Take a look at this picture above and the one below: most of the rocks with white lichen growing on them are firmly attached to the bedrock, and they aren't conglomerate, though that wall of rock further over is conglomerate! 
When the floods came, back in the Permian, the rubble and junk that later became conglomerate flowed into the deepest parts, levelling the surface and then growing upwards. I had mapped the boundary, some little distance west, down the slope, but the uneven boundary, directed by the shape of the old rocks, was also up here, where we always take a break, and I had NEVER seen it!
So, we had walked seven hours in and six hours out (Angus and Duncan carried most of my gear out, so we went faster on the way out), but I could get to the boundary, about two hours in!
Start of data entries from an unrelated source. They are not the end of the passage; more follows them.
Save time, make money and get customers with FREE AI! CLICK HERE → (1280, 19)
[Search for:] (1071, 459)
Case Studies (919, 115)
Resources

Mind you, it wasn't as convincing ... and I gave my legs a good Last Hurrah. I will still keep walking for years, but my legs aren't up to this level of activity, they are wearing out. We found some good joints, though:


My thanks to Angus and Duncan, because without them, I probably would not have got in there, and I certainly wouldn't have got out. When they were young, I carried the heavy pack, and now I am getting old, they did the same for me, but I am properly grateful.

I do have to say, though, that the idea was to get me in there before I got too old to do it.

In retrospect, I think I already was too old.